Data from two phase III trials (JADE MONO-1 and -2) comparing abrocitinib (an oral selective JAK1 inhibitor) to placebo included adults and adolescents over the age of 12. Sixty-three per cent and 61% of patients receiving 200 mg abrocitinib monotherapy vs 12% and 10% of those in the placebo groups (p<0.01) achieved a 75% reduction in their AD severity score at 12 weeks.18 A comparison study of abrocitinib, dupilumab and placebo, with all subjects applying a standardised topical therapy regimen throughout, suggests abrocitinib may provide a more rapid reduction in itch.17 In February 2021, the Medicines and Healthcare products Regulatory Agency (MHRA) issued early access to abrocitinib in the early access to medicines scheme.

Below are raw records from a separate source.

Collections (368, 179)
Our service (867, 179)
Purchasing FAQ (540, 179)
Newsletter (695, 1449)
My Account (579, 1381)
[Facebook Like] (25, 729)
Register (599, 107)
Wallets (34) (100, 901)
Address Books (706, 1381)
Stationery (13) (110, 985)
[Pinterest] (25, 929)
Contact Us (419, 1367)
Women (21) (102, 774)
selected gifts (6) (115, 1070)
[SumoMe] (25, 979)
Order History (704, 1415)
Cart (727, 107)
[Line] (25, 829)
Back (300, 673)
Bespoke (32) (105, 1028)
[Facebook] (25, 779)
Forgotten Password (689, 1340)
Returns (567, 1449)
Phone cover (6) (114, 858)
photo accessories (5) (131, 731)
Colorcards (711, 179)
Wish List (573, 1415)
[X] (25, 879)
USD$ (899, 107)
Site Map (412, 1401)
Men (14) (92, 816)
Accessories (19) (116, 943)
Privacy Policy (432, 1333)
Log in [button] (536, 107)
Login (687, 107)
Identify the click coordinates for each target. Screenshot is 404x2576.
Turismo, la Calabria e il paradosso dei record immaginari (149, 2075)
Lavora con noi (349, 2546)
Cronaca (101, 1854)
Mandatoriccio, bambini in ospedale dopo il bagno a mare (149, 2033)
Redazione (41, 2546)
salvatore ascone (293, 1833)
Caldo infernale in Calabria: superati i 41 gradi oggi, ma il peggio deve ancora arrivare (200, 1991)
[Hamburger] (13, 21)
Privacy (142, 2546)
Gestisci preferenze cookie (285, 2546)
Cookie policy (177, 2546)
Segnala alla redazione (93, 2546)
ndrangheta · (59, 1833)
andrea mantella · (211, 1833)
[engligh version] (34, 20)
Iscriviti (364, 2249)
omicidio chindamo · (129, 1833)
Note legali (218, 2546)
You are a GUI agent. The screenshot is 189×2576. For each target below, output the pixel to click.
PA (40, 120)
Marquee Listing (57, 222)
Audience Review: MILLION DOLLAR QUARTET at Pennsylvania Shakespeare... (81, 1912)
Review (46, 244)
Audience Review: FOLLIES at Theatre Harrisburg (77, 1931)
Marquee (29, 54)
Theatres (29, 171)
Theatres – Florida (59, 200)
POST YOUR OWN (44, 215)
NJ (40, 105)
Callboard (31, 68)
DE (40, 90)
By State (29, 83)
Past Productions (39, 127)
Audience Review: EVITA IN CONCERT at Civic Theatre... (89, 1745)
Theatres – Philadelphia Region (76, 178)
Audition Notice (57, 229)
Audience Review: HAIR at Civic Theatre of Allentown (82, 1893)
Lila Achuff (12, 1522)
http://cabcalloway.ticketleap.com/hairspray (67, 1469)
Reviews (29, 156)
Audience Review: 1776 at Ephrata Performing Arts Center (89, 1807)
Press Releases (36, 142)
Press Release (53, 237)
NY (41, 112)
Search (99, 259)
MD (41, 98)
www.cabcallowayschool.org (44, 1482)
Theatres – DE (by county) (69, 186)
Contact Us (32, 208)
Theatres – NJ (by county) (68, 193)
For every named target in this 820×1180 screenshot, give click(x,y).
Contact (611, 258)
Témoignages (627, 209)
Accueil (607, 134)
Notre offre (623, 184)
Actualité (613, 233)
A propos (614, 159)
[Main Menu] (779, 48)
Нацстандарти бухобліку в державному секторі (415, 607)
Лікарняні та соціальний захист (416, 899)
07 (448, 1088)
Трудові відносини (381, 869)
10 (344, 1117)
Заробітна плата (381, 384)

Upadacitinib, another JAK1 inhibitor approved for use in rheumatoid arthritis, also shows promising results from preliminary phase III trial data in AD. At 16 weeks, a 75% improvement in AD severity score was seen in 80% of patients receiving upadacitinib 30 mg once daily monotherapy compared with 16% in the placebo group (p<0.001). Adolescents were included in the trials and showed a similar response to treatment.19,20
Adverse effects with JAK inhibition appears to include a slightly increased frequency of infections, especially upper respiratory tract infections and reactivation of herpes zoster and herpes simplex. Thromboembolic events are rare and have not shown a strong signal in preclinical testing, but real-world data will define whether these are a significant caution. All JAKi treatments should be discontinued if clinical features of deep vein thrombosis/pulmonary embolism occur. Most JAKis require monitoring for haematological changes (thrombocytopenia), more so if JAK2 is inhibited, and blood lipid monitoring is recommended. The dose of JAKis should be reduced in patients receiving strong inhibitors of cytochrome P450.17–20
Other
Other areas of research include targeted therapies to additional inflammatory cytokines or their receptors, such as IL-31, IL-33 and thymic stromal lymphopoietin (TSLP), with several phase II and III trials underway.16 Increasingly, with progression in gut microbiome research, attention is drawn to the skin microbiome and its implication in skin disease. Overgrowth of S aureus in lesional skin of AD patients has long been recognised. This is a complex interaction with, as yet, only small single studies suggesting distinct microbial communities present in the nose and skin of affected individuals.21
Conclusion
AD, a common dermatological diagnosis with significant disease burden and impact on patient quality of life, has long been limited with its treatment armamentarium. Management of moderate–severe disease has resulted in the use of immunosuppressive and potentially toxic drugs, often in young populations. New developments in the understanding of its pathophysiology and, hence, targeted biologic therapy show a promising stride towards addressing an unmet need in AD treatment.
Conflicts of interest
Michael Ardern-Jones has been as a consultant, advisor, speaker, grant holder or collaborator (academic) for Pfizer, Sanofi-Genzyme, Leo Pharma, UCB, Hosei-Sptares, Ducentis, AbbVie, Amgen and Unilever.